WORK TO DO: In the data, from the line containing "You are a computer-use agent. 372x601 pixels." through the end, change "adjustment list" to "history panel" and leave everything else unchanged. Reproduce only those lines, without the pictures.

RECORDS SUPPLIED:

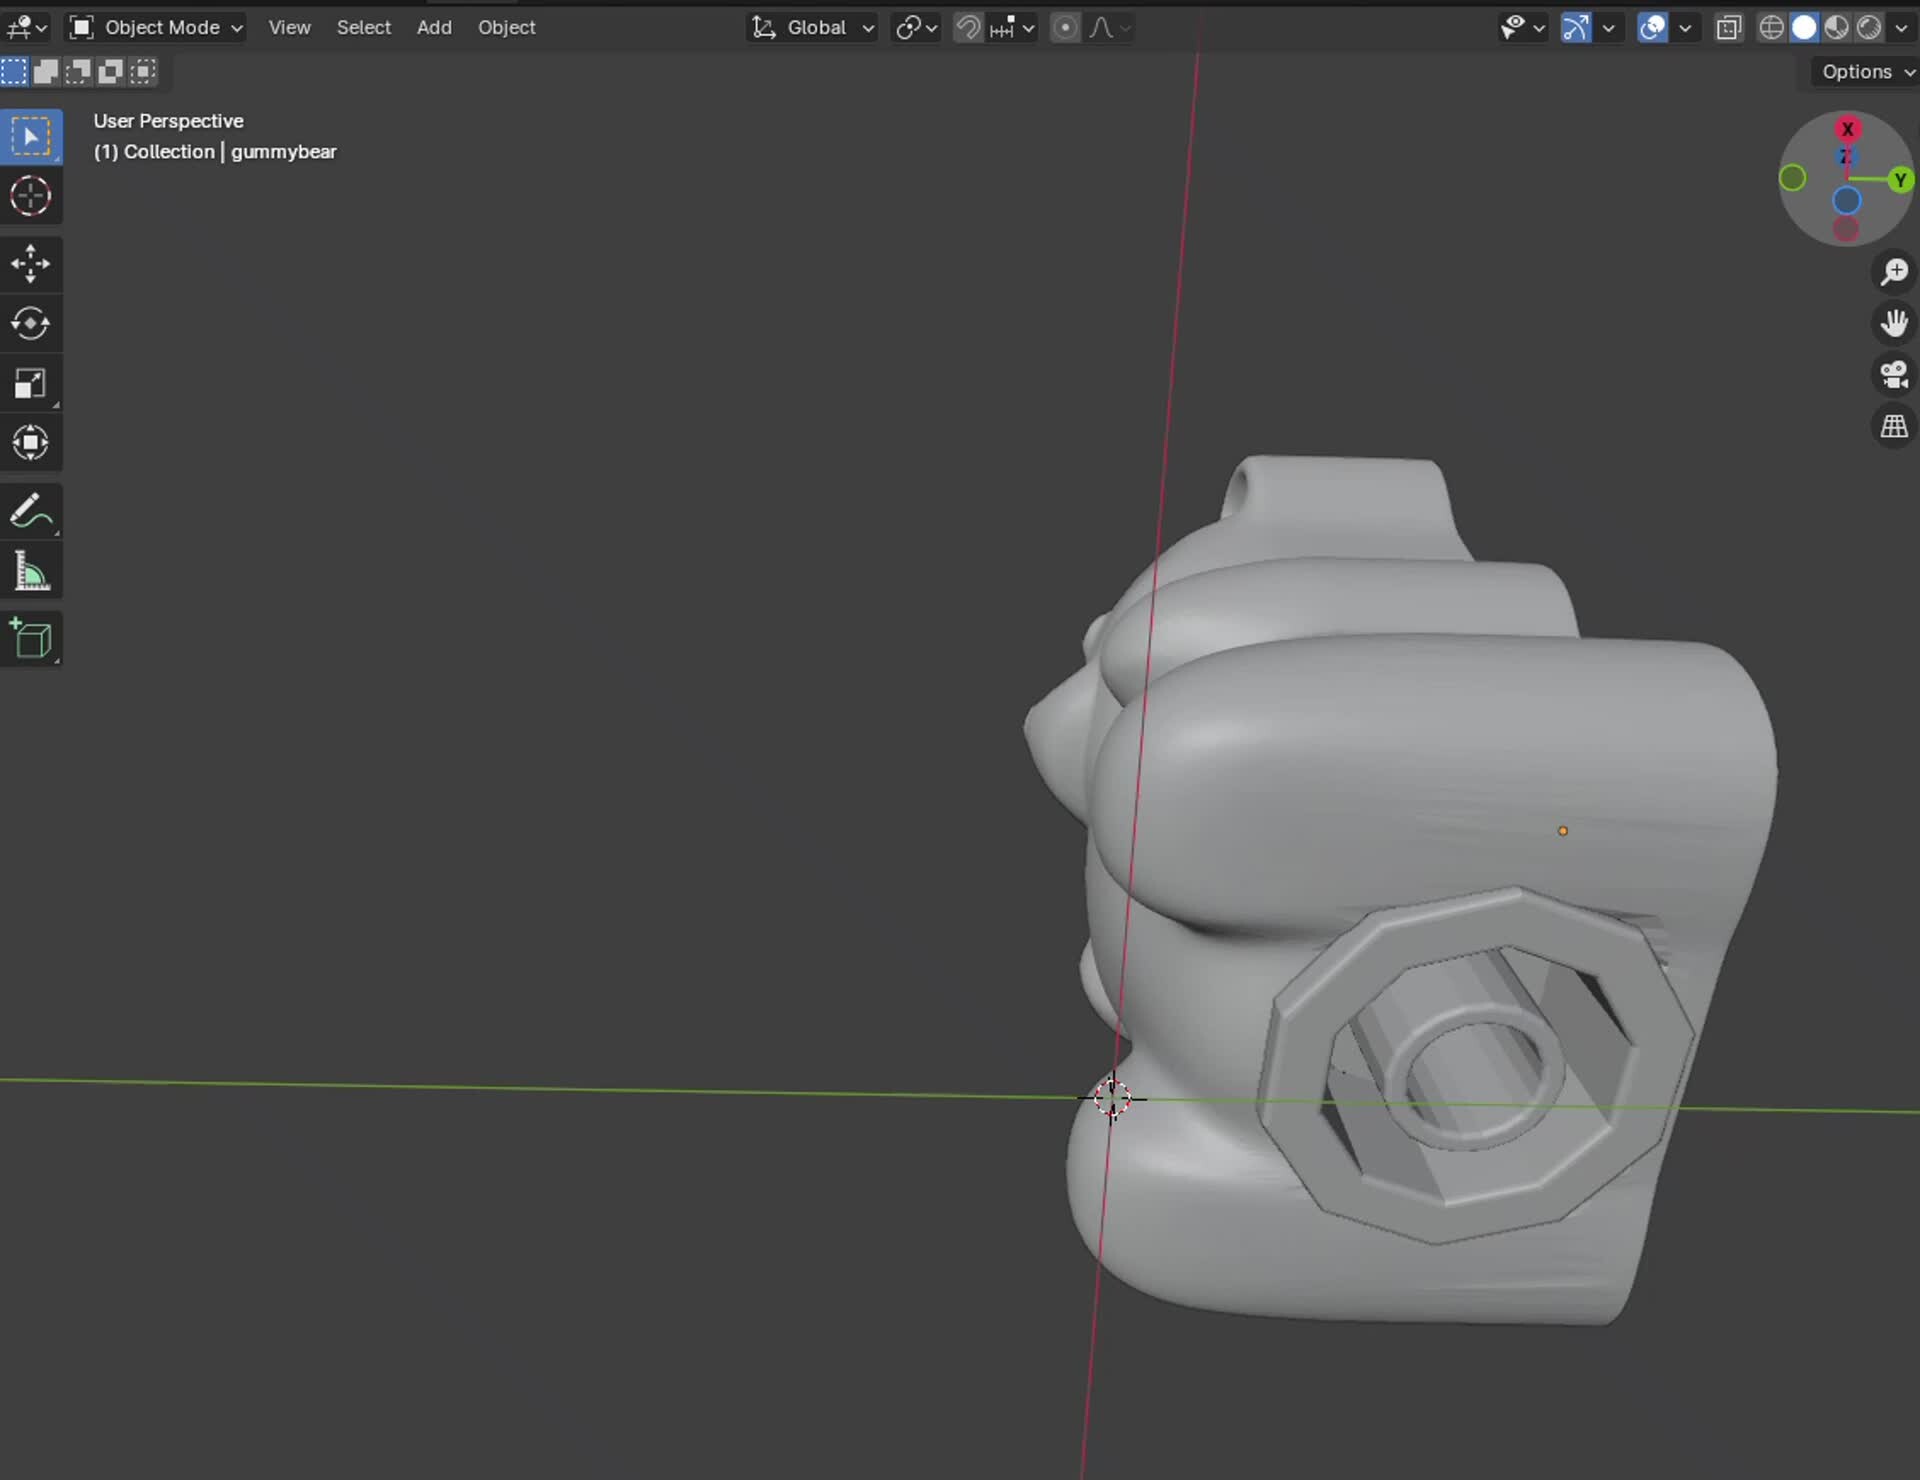Select the Transform tool
This screenshot has width=1920, height=1480.
coord(31,443)
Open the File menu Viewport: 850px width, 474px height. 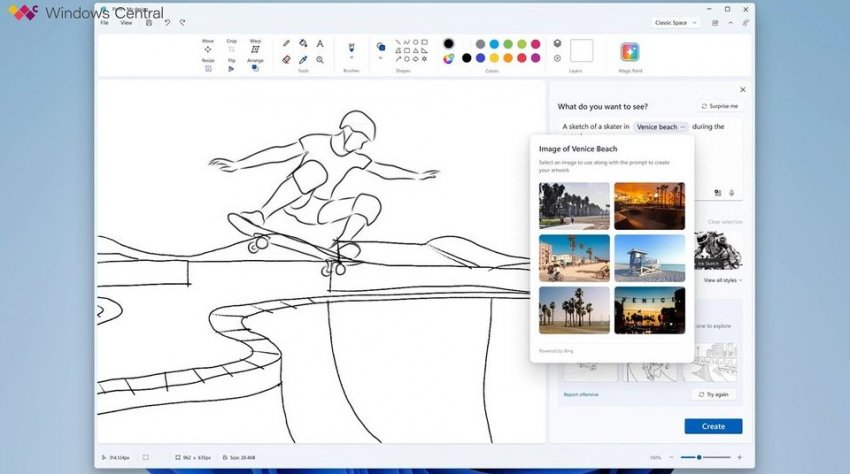point(104,22)
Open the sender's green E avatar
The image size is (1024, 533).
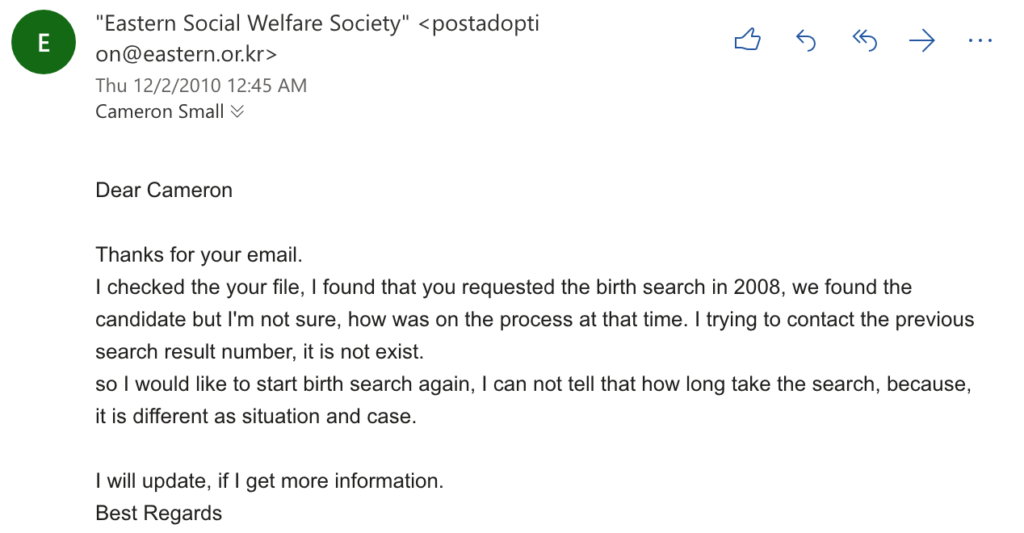pos(43,42)
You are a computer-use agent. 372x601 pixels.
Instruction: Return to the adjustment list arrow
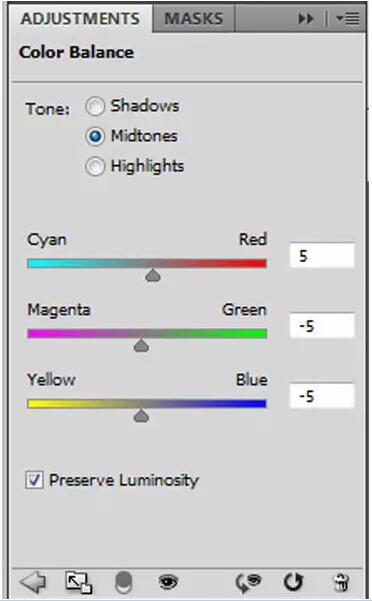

FULL RESPONSE:
You are a computer-use agent. 372x601 pixels.
Instruction: Return to the history panel arrow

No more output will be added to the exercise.